Saved data entries:
***

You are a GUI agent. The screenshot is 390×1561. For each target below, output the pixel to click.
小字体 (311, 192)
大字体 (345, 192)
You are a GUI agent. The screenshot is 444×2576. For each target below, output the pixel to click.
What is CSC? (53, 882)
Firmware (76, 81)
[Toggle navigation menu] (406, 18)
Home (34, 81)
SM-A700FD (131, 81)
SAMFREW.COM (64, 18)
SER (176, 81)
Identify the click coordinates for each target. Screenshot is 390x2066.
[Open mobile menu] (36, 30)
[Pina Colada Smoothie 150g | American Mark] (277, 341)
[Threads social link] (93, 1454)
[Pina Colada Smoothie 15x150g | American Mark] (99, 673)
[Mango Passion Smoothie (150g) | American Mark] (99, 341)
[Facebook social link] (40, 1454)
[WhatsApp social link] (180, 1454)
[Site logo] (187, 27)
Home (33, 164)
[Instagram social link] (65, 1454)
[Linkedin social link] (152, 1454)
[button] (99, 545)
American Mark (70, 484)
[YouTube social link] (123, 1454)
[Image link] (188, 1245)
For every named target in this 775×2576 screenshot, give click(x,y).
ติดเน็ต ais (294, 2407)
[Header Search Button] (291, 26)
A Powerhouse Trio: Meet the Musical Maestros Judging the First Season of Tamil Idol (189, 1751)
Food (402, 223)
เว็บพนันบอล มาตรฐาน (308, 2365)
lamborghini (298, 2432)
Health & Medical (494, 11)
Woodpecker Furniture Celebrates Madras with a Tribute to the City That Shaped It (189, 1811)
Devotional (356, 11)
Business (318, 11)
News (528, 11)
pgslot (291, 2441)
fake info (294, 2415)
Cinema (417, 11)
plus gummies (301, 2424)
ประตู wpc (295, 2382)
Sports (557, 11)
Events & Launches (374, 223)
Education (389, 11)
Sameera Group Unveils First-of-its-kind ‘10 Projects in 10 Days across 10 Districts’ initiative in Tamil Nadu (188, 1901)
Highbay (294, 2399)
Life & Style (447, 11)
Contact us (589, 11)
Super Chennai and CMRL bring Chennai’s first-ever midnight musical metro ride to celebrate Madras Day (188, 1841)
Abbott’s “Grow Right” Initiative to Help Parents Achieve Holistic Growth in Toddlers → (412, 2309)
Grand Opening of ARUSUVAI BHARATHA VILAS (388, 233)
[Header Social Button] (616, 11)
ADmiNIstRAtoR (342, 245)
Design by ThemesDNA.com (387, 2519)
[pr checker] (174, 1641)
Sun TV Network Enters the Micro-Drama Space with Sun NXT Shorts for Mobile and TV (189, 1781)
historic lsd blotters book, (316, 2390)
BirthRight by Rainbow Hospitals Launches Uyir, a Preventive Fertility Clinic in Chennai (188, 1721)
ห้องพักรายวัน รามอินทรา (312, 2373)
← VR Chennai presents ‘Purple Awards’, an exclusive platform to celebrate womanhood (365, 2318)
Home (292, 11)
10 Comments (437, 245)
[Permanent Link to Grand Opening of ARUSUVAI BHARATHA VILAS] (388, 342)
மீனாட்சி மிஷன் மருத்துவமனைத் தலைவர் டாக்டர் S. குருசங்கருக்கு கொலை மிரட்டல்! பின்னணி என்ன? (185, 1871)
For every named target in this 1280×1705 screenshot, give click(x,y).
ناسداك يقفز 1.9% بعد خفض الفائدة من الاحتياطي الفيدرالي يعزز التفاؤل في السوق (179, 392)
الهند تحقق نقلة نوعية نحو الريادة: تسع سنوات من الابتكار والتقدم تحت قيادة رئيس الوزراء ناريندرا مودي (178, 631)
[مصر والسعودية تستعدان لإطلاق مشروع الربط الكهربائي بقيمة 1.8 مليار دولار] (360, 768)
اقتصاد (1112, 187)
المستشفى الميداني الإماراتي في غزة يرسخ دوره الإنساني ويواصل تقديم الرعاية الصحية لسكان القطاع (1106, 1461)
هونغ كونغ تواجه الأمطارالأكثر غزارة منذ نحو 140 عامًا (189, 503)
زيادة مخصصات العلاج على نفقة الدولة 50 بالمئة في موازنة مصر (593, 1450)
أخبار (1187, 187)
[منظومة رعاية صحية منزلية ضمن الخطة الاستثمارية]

***

§ Prompt:
Could you restate word for word the lines above from the one containing "[Threads social link] (93, 1454)" through the one containing "Education (389, 11)", both included, and nothing else?

§ Expected answer:
[Threads social link] (93, 1454)
[Pina Colada Smoothie 15x150g | American Mark] (99, 673)
[Mango Passion Smoothie (150g) | American Mark] (99, 341)
[Facebook social link] (40, 1454)
[WhatsApp social link] (180, 1454)
[Site logo] (187, 27)
Home (33, 164)
[Instagram social link] (65, 1454)
[Linkedin social link] (152, 1454)
[button] (99, 545)
American Mark (70, 484)
[YouTube social link] (123, 1454)
[Image link] (188, 1245)
For every named target in this 775×2576 screenshot, give click(x,y).
ติดเน็ต ais (294, 2407)
[Header Search Button] (291, 26)
A Powerhouse Trio: Meet the Musical Maestros Judging the First Season of Tamil Idol (189, 1751)
Food (402, 223)
เว็บพนันบอล มาตรฐาน (308, 2365)
lamborghini (298, 2432)
Health & Medical (494, 11)
Woodpecker Furniture Celebrates Madras with a Tribute to the City That Shaped It (189, 1811)
Devotional (356, 11)
Business (318, 11)
News (528, 11)
pgslot (291, 2441)
fake info (294, 2415)
Cinema (417, 11)
plus gummies (301, 2424)
ประตู wpc (295, 2382)
Sports (557, 11)
Events & Launches (374, 223)
Education (389, 11)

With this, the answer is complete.